L’8 marzo delle bambine, di Manuela Ravasio

da | Mar 7, 2013 | L'opinione

Dedicato alle donne di domani che stanno imparando, giorno per giorno, a diventare adulte. Tra falsi miti e nuove sfide che cominciano fin dalla scuola elementare…

Da grande farò l’architetta. E poi la maestra, l’esploratrice, l’avvocata e la casalinga. A ben guardare, i sogni delle bambine ci dicono tutto sulle donne di oggi e di domani. Alessandra Ghimenti, una giovane documentarista toscana, ha trasformato questa intuizione in un lavoro itinerante e autofinanziato nelle scuole elementari italiane. Ha cominciato in una scuola di Altopascio, in provincia di Lucca, poi ha continuato con alunne, e alunni, del centro di Milano, e ora sta lavorando con una scuola in provincia di Brescia. «L’idea di Ma il cielo è sempre più blu… è nata dopo aver letto il libro di Loredana Lipperini Ancora dalla parte delle bambine.
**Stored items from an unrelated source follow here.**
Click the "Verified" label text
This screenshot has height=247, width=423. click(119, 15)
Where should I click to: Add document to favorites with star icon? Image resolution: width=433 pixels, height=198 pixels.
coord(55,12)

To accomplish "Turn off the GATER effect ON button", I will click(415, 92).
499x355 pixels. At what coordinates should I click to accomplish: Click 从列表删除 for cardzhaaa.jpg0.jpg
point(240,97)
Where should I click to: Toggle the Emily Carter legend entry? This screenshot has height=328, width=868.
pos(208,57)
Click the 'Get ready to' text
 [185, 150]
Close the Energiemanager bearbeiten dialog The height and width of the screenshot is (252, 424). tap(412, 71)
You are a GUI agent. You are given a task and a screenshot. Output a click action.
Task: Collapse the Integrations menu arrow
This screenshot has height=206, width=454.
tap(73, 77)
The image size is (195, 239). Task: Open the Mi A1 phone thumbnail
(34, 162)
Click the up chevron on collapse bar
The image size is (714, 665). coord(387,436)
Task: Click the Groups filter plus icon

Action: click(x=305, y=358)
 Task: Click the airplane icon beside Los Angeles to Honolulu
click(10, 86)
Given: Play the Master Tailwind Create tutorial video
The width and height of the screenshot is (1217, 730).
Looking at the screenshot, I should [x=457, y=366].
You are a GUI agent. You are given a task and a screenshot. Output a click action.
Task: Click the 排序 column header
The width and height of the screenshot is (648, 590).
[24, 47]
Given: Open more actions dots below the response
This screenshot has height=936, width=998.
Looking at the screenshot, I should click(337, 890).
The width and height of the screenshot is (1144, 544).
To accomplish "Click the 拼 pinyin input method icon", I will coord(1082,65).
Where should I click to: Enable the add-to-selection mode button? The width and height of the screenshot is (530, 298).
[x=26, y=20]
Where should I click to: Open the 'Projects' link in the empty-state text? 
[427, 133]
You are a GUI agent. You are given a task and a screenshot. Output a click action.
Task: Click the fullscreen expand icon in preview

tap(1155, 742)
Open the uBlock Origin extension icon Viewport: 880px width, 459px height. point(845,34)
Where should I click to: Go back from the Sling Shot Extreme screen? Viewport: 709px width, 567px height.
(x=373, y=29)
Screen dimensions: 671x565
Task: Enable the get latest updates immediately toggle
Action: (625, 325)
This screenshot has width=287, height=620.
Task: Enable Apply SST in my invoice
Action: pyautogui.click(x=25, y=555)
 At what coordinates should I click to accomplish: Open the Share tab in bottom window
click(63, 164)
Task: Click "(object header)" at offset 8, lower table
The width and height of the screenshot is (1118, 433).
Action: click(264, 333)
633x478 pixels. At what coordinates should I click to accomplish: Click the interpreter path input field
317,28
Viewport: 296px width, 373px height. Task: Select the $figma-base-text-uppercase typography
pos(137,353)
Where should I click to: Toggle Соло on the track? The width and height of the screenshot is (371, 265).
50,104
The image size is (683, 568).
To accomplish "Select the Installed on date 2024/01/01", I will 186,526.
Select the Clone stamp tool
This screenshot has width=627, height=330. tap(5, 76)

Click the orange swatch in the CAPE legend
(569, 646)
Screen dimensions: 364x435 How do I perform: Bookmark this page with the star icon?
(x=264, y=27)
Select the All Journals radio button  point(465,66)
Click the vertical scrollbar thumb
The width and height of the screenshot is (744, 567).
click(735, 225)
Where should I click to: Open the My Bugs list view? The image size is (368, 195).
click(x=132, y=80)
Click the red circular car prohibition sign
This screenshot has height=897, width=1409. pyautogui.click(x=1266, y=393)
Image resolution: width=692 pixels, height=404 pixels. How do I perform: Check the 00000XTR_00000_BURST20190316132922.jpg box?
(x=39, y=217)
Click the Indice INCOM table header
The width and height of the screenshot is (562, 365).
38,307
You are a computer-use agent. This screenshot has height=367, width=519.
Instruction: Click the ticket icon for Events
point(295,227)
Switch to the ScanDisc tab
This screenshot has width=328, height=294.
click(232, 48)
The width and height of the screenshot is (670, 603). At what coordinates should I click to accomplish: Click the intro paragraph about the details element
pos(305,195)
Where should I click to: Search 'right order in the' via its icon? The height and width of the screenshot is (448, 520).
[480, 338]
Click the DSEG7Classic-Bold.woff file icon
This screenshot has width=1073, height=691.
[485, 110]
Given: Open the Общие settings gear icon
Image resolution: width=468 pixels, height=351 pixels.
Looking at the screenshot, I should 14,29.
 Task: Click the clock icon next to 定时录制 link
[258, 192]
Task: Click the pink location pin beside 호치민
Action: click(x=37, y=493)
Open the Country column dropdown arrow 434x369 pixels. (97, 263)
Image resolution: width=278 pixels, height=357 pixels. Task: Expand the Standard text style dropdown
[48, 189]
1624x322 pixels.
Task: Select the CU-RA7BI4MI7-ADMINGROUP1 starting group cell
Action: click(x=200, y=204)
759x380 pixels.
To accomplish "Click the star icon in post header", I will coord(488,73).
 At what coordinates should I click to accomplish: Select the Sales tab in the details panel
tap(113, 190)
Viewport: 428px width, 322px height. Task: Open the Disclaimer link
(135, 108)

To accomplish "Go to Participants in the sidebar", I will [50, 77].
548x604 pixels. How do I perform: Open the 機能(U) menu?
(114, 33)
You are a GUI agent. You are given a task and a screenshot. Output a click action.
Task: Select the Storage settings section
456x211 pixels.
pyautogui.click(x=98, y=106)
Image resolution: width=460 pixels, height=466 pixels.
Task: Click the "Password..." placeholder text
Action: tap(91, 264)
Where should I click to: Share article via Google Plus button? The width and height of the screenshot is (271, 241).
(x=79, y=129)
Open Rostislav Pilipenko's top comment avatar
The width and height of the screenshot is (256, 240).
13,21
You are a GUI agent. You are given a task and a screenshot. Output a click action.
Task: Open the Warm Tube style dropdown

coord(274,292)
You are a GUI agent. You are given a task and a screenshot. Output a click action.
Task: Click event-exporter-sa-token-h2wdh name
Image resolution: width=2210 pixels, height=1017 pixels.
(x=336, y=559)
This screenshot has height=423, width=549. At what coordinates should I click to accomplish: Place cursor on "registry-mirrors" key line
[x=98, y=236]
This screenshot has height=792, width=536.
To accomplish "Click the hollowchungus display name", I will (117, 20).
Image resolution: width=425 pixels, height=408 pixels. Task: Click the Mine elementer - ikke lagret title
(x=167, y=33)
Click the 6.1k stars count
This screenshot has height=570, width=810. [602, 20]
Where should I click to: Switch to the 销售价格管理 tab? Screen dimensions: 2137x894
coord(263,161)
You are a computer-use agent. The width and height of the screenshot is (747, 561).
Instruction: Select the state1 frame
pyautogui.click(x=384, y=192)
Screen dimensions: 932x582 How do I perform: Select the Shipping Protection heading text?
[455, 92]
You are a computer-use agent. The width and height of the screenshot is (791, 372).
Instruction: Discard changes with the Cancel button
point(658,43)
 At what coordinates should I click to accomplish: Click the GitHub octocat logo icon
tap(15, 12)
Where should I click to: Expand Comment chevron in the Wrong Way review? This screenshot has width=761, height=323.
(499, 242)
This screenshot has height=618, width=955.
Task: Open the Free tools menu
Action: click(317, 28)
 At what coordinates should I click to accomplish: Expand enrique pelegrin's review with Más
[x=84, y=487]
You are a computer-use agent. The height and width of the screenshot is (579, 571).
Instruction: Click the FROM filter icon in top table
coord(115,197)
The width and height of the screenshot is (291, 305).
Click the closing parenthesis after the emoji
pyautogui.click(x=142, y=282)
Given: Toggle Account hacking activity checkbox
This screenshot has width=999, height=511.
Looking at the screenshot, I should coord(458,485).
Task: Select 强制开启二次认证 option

Giro classe per classe ponendo domande come: Chi si occuperà dei tuoi bambini? Che differenza c’è tra maschio e femmina? Maschi e femmine possono fare le stesse cose? Sono domande che restituiscono un quadro piuttosto preciso di come stanno crescendo i nostri figli, soprattutto femmine, ma che fotografano anche le forti differenze e resistenze culturali del nostro Paese. Le bambine della scuola milanese per esempio, sembrano essersi liberate dai vecchi stereotipi di donna debole o casalinga, mentre quelle di Altopascio riescono ancora a immaginarsi solo come maestre, parrucchiere, showgirl…». Gli stessi adulti, a onor di cronaca, hanno reagito in modo diverso: disinteressati ad Altopascio, tanto da non ritenere opportuna una proiezione collettiva, e costruttivi a Milano, dove hanno chiesto alla scuola di lavorare sull’educazione di genere. Perché, a 40 anni dal testo di Elena Gianini Belotti, Dalla parte delle bambine, il loro futuro, di donne e persone, è ancora un tema che scotta e che ci può far capire che tipo di mondo stiamo costruendo per tutti, donne e uomini.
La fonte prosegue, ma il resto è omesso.